DoubleLine Portfolio Manager Jeffrey Mayberry and Fixed Income Asset Allocation Strategist Ryan Kimmel recap the week ended June 25, featuring a run of daily highs for the S&P 500 Index buoyed by resurgent retail speculation, a pretty good week for bonds (3:58) and more struggles for commodities (6:00). Over in Macro Land (7:15), it was a light week of prints, including a dip in the LEI, some soft home sales data and a mixed picture for PMI manufacturing and services. Next week (14:20) will bring the FOMC meeting and the possibility for rate-cut dissent drama and potential Fed chair auditions as well as labor, inflation and GDP numbers.
DoubleLine Portfolio Manager Eric Dhall and Analyst Mark Kimbrough survey the week ended July 18, including tech-driven new highs in equities (0:46), a bond market shaped by a steepening yield curve (2:28) and gains in the broad commodity market (4:42). The week’s macro news (6:52) was led by tame reports on the consumer and producer price front. Core CPI for June posted its fifth consecutive monthly surprise to the downside versus consensus expectations. Notwithstanding a short-lived media trial balloon from the Trump administration about firing Fed Chair Jerome Powell, the markets (16:09) are pricing in no action on the fed funds rate at the Federal Open Market Committee meeting on July 30, and only two cuts in the second half of 2025.
For the week ended July 11, DoubleLine Portfolio Manager Eric Dhall and Fixed Income Asset Allocation Strategist Ryan Kimmel first sort through a pause in the stock rally (0:47), bonds (2:34) giving back a bit on higher rates and higher commodity prices (4:34) amid U.S. tariffs announced on copper. While “copper got hit with a 50% tariff in the U.S.,” Eric Dhall notes July 11 that copper prices fell on the London Metal Exchange over the week while rising 9% in the U.S. “A bit of a mismatch there depending on where you’re delivering copper.” The impact of the tariff remains an open question. “It depends on how the tariff applies. Does it apply to raw copper ore? To finished copper? It’s a complicated beast. That’s why you didn’t see the U.S. price surge more than that 9%.”

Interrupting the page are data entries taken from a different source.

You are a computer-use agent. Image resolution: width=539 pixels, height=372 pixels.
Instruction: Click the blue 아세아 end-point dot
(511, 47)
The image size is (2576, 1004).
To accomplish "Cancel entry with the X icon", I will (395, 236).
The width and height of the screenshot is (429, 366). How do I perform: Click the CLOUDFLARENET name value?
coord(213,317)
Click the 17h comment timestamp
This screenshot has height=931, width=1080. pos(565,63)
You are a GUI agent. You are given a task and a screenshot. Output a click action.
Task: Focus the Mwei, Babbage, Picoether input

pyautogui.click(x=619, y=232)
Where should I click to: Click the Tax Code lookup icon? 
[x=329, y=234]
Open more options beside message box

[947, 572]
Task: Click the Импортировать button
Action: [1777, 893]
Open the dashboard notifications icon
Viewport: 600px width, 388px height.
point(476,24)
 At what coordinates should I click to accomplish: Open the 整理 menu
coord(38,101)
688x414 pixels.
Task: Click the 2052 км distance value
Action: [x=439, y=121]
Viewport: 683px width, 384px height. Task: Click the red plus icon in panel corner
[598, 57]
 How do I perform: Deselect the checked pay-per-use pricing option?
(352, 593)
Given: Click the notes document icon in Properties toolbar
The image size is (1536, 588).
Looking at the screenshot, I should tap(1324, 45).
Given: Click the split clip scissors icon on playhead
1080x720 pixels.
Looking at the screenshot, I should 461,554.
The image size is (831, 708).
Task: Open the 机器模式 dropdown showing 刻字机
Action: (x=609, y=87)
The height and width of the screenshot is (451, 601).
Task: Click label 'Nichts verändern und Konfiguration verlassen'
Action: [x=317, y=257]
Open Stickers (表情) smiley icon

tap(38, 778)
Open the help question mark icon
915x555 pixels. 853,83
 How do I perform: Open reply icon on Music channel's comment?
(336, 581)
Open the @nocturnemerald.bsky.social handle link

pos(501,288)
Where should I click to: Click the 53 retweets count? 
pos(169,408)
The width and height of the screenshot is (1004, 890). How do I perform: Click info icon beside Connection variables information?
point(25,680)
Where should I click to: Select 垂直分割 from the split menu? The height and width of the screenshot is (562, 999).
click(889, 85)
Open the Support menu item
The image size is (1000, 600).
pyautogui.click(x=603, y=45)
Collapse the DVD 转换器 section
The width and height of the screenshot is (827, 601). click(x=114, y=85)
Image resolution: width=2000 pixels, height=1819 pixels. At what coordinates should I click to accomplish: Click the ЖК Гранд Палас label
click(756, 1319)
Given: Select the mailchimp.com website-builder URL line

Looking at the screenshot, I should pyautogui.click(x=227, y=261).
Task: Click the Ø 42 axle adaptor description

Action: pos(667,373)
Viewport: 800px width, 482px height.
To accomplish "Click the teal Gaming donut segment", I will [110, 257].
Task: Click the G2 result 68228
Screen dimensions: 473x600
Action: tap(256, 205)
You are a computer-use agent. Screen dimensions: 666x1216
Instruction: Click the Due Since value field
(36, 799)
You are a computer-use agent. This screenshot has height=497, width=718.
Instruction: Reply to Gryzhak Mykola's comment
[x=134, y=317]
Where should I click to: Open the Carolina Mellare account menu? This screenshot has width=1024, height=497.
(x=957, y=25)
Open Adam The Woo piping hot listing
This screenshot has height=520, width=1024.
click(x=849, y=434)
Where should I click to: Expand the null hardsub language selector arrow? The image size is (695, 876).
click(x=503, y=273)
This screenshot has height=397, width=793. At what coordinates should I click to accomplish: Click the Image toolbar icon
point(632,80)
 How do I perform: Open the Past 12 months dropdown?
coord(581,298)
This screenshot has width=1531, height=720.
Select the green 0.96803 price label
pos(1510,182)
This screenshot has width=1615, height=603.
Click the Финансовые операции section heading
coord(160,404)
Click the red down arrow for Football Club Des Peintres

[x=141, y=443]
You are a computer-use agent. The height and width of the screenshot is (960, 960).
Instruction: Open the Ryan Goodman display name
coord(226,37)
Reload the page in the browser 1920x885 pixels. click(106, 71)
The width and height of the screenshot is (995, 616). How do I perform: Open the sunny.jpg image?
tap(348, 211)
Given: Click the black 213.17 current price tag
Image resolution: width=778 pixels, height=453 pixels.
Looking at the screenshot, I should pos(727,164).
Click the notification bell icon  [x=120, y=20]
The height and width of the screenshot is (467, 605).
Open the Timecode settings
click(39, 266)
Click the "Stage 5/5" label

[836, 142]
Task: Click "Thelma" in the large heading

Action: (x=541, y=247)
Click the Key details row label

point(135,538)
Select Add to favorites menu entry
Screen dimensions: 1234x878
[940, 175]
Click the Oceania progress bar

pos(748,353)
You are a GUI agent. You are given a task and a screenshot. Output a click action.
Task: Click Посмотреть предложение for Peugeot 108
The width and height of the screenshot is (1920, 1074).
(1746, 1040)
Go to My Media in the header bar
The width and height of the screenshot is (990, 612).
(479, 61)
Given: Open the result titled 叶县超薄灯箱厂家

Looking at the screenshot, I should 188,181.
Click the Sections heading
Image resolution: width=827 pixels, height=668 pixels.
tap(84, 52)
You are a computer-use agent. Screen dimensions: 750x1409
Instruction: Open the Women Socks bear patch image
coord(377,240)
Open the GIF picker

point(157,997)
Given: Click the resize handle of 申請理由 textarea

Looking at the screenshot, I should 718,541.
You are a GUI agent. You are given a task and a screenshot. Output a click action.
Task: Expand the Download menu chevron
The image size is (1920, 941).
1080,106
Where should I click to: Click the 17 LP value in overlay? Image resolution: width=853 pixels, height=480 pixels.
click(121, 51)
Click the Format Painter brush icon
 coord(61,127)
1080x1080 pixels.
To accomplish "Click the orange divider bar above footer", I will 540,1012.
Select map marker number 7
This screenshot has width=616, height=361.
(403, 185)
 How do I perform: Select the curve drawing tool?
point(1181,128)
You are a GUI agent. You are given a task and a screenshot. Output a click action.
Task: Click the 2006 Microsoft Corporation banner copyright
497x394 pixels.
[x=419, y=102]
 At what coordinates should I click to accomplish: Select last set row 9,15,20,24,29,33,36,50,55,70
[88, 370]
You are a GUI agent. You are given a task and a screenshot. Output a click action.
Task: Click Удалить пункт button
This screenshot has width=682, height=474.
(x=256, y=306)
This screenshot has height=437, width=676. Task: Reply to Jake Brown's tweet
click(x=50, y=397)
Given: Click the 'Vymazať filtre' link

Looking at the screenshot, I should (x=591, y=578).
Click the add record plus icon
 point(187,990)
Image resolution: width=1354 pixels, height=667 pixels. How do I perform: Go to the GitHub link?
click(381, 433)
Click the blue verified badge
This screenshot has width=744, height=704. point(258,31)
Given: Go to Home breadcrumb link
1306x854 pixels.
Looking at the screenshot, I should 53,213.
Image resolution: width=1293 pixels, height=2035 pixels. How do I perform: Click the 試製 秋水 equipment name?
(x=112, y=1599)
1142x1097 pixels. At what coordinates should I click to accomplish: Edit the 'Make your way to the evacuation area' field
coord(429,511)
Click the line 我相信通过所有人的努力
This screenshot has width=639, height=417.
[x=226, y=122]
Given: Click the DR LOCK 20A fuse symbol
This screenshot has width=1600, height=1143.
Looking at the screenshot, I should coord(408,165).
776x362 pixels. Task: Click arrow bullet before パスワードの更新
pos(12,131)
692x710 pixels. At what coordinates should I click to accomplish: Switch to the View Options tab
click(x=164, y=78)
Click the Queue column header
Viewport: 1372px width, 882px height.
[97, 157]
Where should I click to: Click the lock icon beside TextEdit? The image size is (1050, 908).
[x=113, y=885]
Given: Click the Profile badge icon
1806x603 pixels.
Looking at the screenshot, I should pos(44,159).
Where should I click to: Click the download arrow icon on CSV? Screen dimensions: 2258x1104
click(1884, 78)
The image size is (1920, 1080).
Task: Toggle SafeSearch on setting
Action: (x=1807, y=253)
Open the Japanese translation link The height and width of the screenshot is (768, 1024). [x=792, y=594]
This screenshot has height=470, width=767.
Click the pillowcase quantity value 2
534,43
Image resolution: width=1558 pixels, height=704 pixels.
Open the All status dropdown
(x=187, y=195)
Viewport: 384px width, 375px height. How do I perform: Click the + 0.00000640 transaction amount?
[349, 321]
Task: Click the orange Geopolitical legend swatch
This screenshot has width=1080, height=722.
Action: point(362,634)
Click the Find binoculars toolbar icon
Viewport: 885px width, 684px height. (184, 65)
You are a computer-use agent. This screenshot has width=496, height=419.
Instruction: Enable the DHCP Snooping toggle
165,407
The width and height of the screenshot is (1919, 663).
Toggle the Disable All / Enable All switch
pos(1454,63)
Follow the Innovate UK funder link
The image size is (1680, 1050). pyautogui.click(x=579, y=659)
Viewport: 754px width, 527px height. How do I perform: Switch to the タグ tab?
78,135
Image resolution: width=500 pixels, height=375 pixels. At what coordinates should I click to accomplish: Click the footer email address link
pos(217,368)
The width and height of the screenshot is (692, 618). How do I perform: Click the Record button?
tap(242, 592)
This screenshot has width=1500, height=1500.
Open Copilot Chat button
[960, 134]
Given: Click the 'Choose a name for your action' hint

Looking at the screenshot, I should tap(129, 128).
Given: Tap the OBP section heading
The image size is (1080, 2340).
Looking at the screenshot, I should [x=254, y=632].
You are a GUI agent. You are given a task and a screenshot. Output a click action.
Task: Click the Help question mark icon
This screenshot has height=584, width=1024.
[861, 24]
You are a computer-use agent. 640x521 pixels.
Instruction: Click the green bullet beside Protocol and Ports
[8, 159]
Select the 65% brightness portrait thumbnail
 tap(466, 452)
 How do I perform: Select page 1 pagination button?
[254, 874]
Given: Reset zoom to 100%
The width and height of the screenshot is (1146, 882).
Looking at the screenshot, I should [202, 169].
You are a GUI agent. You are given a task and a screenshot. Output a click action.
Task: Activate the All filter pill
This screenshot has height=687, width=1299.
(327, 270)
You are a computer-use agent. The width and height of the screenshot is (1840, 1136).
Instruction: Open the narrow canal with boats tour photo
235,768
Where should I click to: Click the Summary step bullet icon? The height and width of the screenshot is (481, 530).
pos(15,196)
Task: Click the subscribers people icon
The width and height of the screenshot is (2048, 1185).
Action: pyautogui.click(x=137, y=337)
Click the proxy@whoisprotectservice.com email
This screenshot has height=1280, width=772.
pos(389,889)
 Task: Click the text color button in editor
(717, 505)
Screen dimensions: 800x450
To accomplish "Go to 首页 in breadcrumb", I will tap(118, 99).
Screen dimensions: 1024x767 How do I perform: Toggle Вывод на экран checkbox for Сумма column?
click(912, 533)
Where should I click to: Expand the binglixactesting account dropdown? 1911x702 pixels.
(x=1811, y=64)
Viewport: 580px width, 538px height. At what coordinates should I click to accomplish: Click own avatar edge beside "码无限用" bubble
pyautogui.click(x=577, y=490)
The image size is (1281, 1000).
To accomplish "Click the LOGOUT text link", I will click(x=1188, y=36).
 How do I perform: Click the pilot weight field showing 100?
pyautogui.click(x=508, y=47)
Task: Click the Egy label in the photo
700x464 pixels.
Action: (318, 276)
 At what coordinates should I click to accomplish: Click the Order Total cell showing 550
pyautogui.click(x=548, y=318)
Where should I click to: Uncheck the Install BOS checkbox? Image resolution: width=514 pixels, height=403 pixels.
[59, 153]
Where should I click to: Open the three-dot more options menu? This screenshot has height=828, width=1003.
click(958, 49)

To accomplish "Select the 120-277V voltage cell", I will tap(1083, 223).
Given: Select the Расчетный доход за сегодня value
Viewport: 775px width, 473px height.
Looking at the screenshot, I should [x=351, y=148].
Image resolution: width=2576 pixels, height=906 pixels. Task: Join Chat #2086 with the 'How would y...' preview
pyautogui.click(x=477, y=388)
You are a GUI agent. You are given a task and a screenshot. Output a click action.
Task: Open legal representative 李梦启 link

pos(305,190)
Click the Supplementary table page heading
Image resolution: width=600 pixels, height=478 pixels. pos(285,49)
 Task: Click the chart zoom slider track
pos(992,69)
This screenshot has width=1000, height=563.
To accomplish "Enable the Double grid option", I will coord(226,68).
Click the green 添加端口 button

Ryan Kimmel (6:19) notes that stocks seem to be interpreting tariff drama as negotiating tactics rather than a serious threat to growth. Meanwhile, in the wake of passage of President Trump’s “One Big Beautiful Bill,” he sees “higher term premium baked into the long end” of the Treasury yield curve. Surveying macro news for the past two weeks (7:42), Eric Dhall and Ryan see more weakness in labor markets than would suggest a superficial read of headline household and establishment survey numbers, with the prospects of a diminishing labor force given an expected ramp-up of illegal immigrant deportations.
Turning to Fed watch (13:52), Eric and Ryan note increasing odds of a cut in the federal funds target rate at the Sept. 17 meeting of the Federal Open Market Committee. They ponder the prospect of an “Apprentice-style battle” among candidates to succeed Chairman Jerome Powell. All eyes during the July 14-18 week (15:20) will be on Tuesday’s release of the June CPI report, especially any indications of tariff impacts, and Wednesday’s release of the PPI.